(Requirements) Reproduce every line of the records below verbatim, from the first to the last.

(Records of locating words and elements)
================================

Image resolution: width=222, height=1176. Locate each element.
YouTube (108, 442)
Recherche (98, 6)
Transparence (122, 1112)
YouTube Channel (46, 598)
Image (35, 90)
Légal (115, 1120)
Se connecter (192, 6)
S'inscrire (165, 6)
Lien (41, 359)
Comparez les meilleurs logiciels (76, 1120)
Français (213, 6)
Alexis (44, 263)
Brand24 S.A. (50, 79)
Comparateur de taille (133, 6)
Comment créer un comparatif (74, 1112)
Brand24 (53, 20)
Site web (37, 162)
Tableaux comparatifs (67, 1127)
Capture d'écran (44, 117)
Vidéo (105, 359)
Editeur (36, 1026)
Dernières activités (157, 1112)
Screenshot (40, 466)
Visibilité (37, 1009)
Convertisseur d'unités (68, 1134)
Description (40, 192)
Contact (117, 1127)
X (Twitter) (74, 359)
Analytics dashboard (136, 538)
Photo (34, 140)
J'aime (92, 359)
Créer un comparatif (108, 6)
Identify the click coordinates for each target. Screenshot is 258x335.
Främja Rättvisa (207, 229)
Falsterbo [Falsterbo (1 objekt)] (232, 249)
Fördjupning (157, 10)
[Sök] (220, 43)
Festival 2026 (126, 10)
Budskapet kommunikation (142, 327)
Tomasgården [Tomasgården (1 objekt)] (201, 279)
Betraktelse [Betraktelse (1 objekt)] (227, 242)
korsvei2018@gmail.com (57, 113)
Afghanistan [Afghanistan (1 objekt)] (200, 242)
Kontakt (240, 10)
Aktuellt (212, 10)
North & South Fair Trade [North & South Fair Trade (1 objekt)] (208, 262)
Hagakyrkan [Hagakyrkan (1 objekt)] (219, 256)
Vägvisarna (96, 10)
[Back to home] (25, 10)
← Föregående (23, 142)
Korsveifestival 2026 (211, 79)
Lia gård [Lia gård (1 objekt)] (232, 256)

================================

(Result)
Image resolution: width=222, height=1176. Locate each element.
YouTube (108, 442)
Recherche (98, 6)
Transparence (122, 1112)
YouTube Channel (46, 598)
Image (35, 90)
Légal (115, 1120)
Se connecter (192, 6)
S'inscrire (165, 6)
Lien (41, 359)
Comparez les meilleurs logiciels (76, 1120)
Français (213, 6)
Alexis (44, 263)
Brand24 S.A. (50, 79)
Comparateur de taille (133, 6)
Comment créer un comparatif (74, 1112)
Brand24 (53, 20)
Site web (37, 162)
Tableaux comparatifs (67, 1127)
Capture d'écran (44, 117)
Vidéo (105, 359)
Editeur (36, 1026)
Dernières activités (157, 1112)
Screenshot (40, 466)
Visibilité (37, 1009)
Convertisseur d'unités (68, 1134)
Description (40, 192)
Contact (117, 1127)
X (Twitter) (74, 359)
Analytics dashboard (136, 538)
Photo (34, 140)
J'aime (92, 359)
Créer un comparatif (108, 6)
Identify the click coordinates for each target. Screenshot is 258x335.
Främja Rättvisa (207, 229)
Falsterbo [Falsterbo (1 objekt)] (232, 249)
Fördjupning (157, 10)
[Sök] (220, 43)
Festival 2026 (126, 10)
Budskapet kommunikation (142, 327)
Tomasgården [Tomasgården (1 objekt)] (201, 279)
Betraktelse [Betraktelse (1 objekt)] (227, 242)
korsvei2018@gmail.com (57, 113)
Afghanistan [Afghanistan (1 objekt)] (200, 242)
Kontakt (240, 10)
Aktuellt (212, 10)
North & South Fair Trade [North & South Fair Trade (1 objekt)] (208, 262)
Hagakyrkan [Hagakyrkan (1 objekt)] (219, 256)
Vägvisarna (96, 10)
[Back to home] (25, 10)
← Föregående (23, 142)
Korsveifestival 2026 (211, 79)
Lia gård [Lia gård (1 objekt)] (232, 256)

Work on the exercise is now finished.